抜粋した文章:
<<<<
前森の記憶 -歓喜の夜- (2021.7)

前森林道から離脱。沢筋をくだり、遡上予定の内唐府沢の左俣支流へと入渓した[地理院地図]。時刻は10時20分。初日の予定はこのまま左俣支流を1.5km程遡上、そのあたりで蚊帳を張って一夜を明かす予定だ。沢に入ると幸運にも虫たちも居なくなっていた。今宵は焚き火でバーベキューだ。天気もいい。虫もいない。足を入れると沢は涼しい。夜は焚き火に焼肉にビール。良いことずくめとあらば心が踊る。胃もはやる。気分は爽快。嬉しくて雄叫びがでる。林道駐車地点では 恐怖するほどの虫たちに迎えられ、今日明日がどうなるのかと暗澹たる気持ちになり帰りたくもなった程だが、現金なものだ。

 

 

 

 

今回の山行は、西側から沢伝いに前森の南鞍部に上がり、南尾根を辿って前森のピークを踏んでの周回だ。初日と翌日の午前は沢なのでいいが、その後は夏の真っ盛りに低山の藪山だ。距離こそ大したこと無いとはいえ、酷暑と藪、過酷な行程になるであろうことは想像に難くない。なので、たっぷり余裕を持たして計画を組んでいた。しかし、入渓地点からすぐに遡上して幕営の準備するにはまだ早かった。お昼までまだ1時間以上。幕営予定地はわずか1.5km先。時間に余裕はある。われわれは重いものをデポし、内唐府沢本流の様子を見に行くべく、本流二股地点[地理院地図]まで降りることにした。様子を見るといえば聞こえはよいが、ただ単に時間があったので遊びたかっただけだ。この安易な選択が翌日に響くことになるのだが、この時はもちろん知る由もない。

 

 

 

右股が内唐府沢本流。左股が遡上予定の左股支流。この左俣を降りてきて右股本流の様子を見に来た。

 

 

右股の内唐府沢本流を少し遡上してみたが河原が続くだけだった。この先はなかなかの渓谷となり、歴戦の沢ヤさんも十分に楽しめる沢だとは聞いているがその面影は無かった。つまらなくなった我々はもっちゃり生えていたウスヒラタケを収穫するぐらいにして、ザックをデポした地点へと戻る。お昼になっていた。腹ごしらえをしてから あらためて支流左俣の遡上を開始した。
>>>>
やるべきこと:
前森の山行記から、次の問いにそれぞれ答えよ。
(a) 左俣支流へ入渓した時刻は何時か。
(b) 前森のピークへは、どの尾根を辿って向かう計画か。
(c) 内唐府沢本流を遡上した際に収穫したものは何か。
前森の山行記だけを手がかりにすること。

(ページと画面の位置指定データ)
<<<<
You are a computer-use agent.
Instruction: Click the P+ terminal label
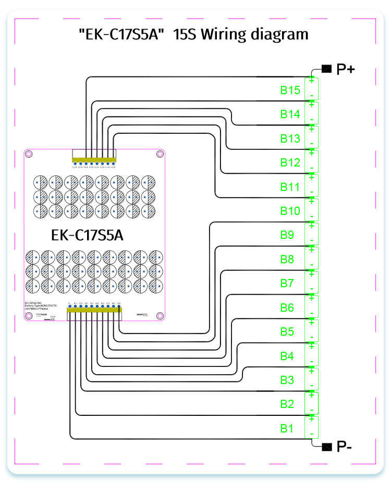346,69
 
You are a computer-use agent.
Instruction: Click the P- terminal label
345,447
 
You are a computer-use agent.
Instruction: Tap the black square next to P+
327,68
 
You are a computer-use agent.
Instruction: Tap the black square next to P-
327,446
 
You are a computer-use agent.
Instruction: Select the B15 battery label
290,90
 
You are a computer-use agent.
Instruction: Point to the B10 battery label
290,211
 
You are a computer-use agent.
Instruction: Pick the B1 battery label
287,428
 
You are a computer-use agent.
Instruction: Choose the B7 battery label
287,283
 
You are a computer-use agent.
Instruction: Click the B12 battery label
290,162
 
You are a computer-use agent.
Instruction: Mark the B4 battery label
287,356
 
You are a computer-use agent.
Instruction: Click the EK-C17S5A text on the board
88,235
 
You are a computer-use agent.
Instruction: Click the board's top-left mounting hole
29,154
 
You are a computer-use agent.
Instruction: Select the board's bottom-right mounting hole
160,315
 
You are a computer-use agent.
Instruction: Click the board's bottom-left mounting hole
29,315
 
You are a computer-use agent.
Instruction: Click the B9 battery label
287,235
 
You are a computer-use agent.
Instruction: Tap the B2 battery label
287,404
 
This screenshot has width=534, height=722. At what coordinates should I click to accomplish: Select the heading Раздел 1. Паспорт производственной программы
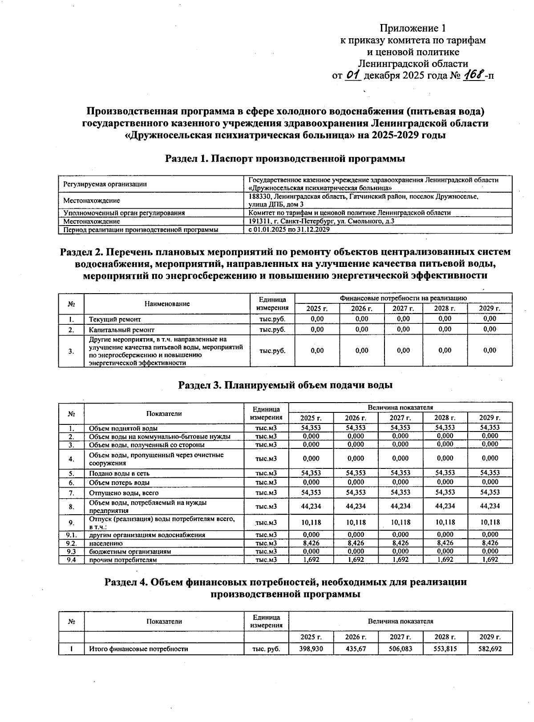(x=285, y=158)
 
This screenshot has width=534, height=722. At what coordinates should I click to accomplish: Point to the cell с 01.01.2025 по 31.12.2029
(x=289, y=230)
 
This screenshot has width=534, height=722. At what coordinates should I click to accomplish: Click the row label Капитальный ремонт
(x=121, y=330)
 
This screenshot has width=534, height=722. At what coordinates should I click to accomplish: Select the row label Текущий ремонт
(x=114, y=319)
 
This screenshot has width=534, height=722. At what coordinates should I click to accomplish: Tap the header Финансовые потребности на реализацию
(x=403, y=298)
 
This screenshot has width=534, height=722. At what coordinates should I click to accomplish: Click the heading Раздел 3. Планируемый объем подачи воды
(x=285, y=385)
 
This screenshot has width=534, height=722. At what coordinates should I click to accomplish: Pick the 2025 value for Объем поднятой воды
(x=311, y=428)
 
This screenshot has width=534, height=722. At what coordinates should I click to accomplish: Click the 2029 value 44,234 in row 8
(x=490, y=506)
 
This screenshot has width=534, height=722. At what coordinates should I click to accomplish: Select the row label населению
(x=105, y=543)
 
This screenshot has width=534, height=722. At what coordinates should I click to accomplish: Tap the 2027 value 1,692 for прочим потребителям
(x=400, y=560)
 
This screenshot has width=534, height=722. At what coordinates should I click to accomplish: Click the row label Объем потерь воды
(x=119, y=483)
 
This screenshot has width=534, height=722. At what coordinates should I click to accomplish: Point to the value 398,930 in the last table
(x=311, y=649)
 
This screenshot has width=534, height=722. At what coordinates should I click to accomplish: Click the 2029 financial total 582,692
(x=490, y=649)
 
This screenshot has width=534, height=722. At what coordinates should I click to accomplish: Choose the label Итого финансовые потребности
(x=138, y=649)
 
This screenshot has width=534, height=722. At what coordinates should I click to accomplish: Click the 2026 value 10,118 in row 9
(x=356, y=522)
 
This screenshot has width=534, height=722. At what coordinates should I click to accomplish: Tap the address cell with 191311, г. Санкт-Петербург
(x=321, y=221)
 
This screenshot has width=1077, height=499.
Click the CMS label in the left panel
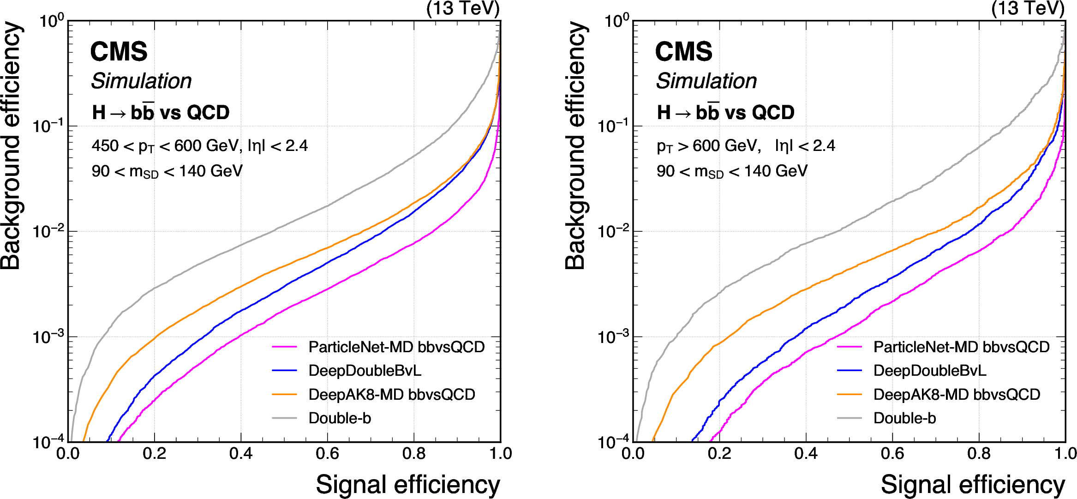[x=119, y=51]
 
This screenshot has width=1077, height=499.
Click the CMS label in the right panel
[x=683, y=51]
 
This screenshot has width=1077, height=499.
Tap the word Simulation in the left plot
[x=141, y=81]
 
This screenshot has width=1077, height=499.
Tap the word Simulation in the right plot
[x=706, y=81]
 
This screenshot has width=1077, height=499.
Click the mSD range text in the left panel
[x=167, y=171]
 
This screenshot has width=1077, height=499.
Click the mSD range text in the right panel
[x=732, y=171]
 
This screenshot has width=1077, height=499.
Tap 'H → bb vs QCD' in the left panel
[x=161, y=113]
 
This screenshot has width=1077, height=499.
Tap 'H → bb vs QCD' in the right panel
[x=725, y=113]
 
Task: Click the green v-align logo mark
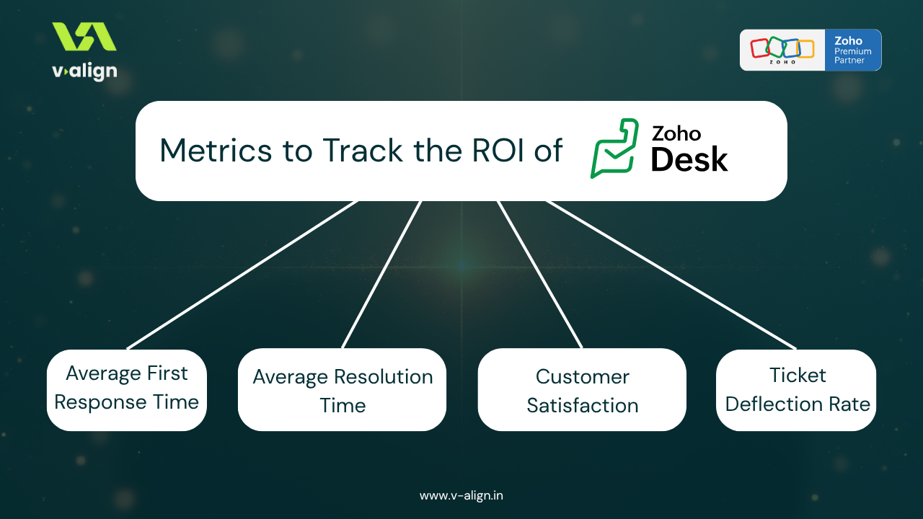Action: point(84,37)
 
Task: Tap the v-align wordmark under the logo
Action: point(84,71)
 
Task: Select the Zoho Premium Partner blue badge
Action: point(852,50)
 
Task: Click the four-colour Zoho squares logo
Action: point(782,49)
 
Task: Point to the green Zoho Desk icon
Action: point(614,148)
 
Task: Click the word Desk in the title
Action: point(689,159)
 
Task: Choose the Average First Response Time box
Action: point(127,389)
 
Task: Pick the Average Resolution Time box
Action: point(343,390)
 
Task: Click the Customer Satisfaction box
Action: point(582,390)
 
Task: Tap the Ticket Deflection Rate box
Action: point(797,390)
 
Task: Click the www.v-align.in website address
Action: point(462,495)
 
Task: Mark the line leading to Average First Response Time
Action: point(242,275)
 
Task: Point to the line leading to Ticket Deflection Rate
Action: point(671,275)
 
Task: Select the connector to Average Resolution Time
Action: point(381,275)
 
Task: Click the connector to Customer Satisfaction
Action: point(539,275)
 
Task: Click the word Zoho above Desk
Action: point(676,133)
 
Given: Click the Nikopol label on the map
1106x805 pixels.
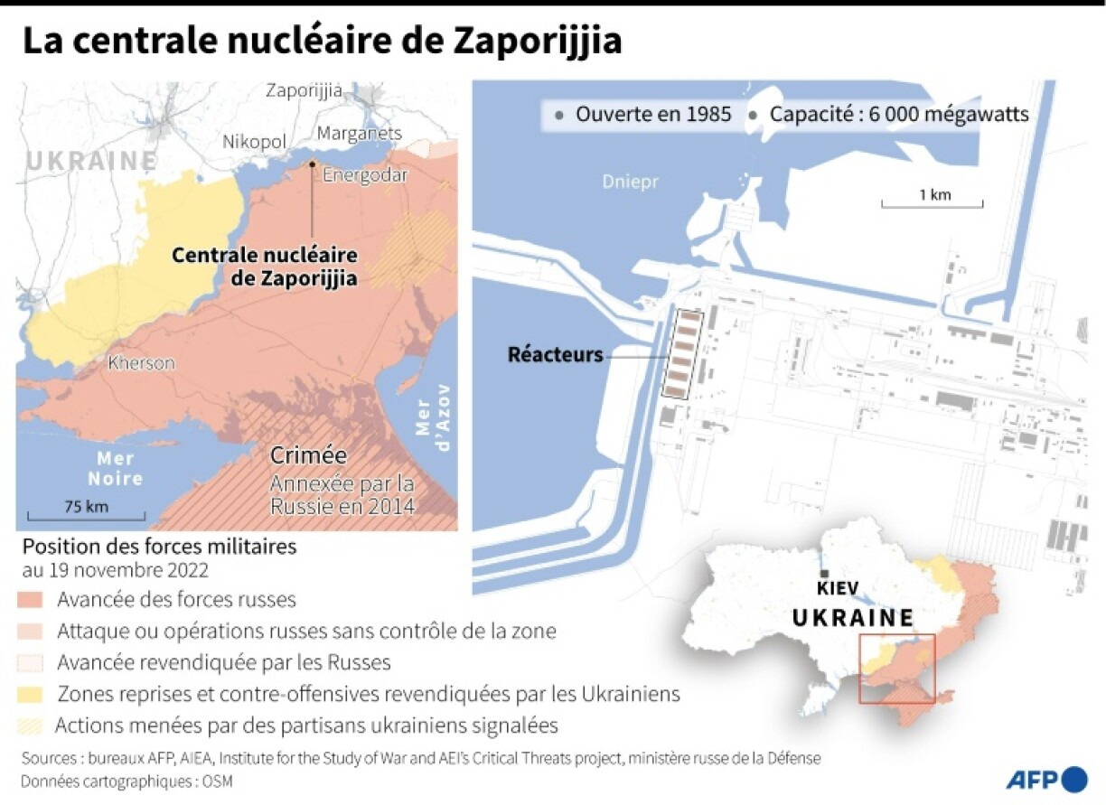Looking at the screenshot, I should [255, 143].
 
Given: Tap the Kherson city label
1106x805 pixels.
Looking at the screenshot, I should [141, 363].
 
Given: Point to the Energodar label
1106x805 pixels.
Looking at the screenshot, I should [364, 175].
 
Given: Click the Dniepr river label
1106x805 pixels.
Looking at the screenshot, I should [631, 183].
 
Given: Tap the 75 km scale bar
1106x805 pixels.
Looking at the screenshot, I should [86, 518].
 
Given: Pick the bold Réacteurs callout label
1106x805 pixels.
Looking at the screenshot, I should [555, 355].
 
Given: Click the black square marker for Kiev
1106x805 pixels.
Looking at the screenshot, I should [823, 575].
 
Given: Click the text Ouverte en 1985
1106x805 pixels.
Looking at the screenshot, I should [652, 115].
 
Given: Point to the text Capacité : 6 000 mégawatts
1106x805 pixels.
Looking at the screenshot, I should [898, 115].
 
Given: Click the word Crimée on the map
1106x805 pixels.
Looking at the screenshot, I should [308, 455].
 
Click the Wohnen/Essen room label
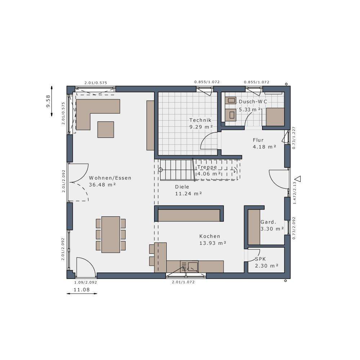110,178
>>>>
完了した課題:
(a) 10時20分
(b) 南尾根
(c) ウスヒラタケ